__TASK OBJECTIVE__:
Reproduce each line of the material exactly, minus any picture.
====== STORED DATA ======
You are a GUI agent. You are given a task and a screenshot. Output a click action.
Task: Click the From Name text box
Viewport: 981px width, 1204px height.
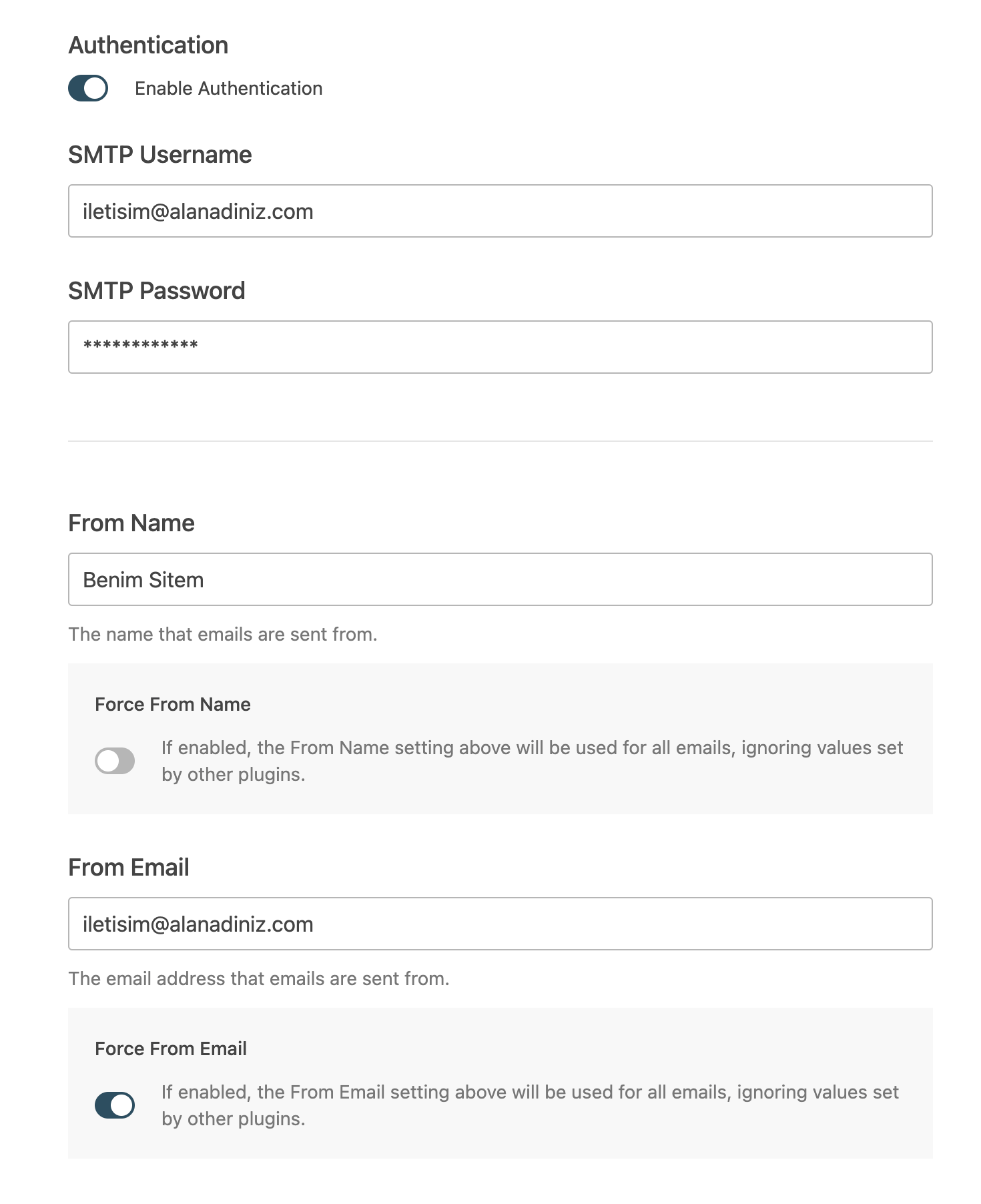coord(501,579)
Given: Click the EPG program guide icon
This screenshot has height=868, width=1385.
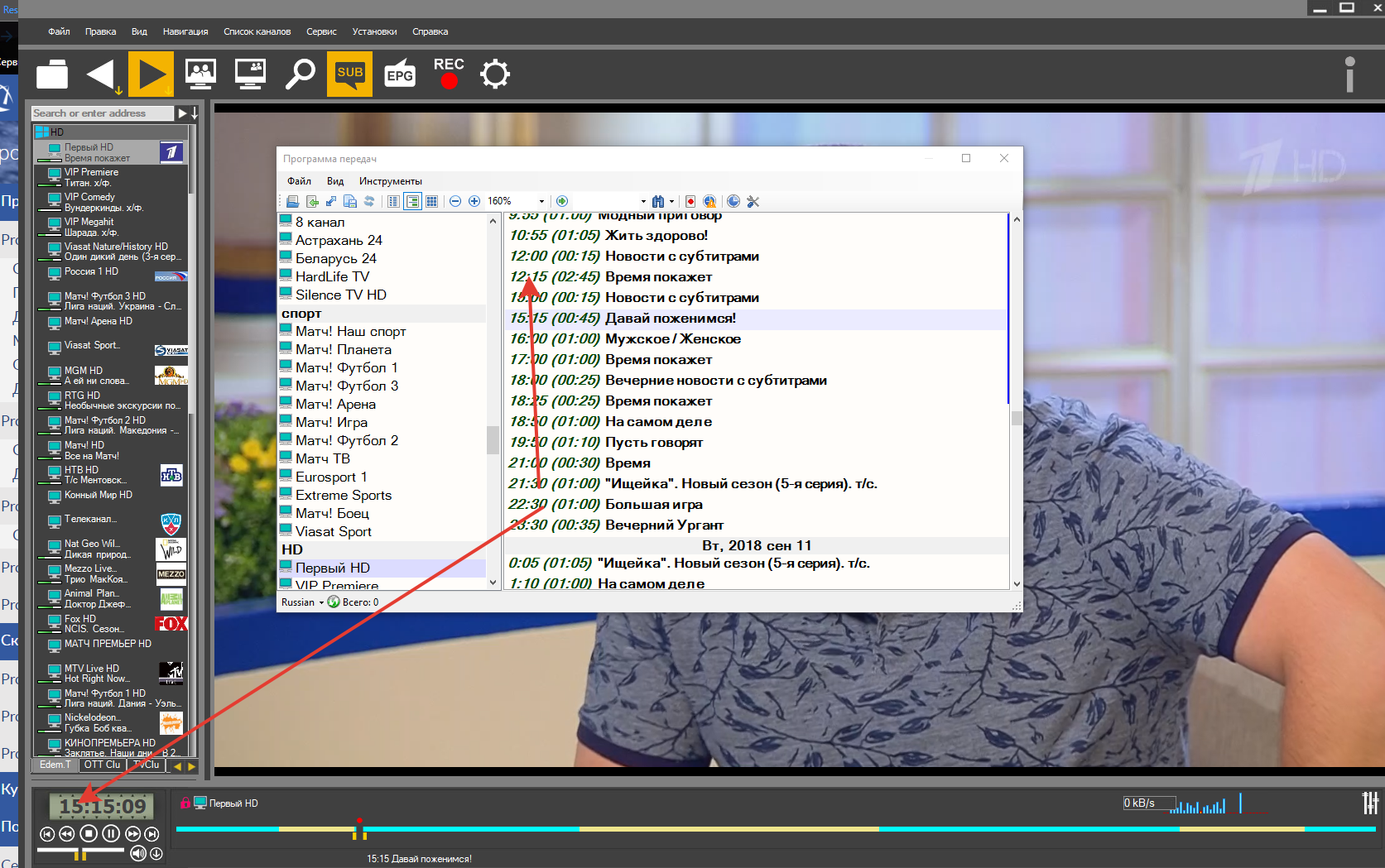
======
__SOLUTION TO THE EXERCISE__:
You are a GUI agent. You are given a task and a screenshot. Output a click action.
Task: Click the From Name text box
Viewport: 981px width, 1204px height.
coord(501,579)
Given: Click the EPG program guide icon
This screenshot has height=868, width=1385.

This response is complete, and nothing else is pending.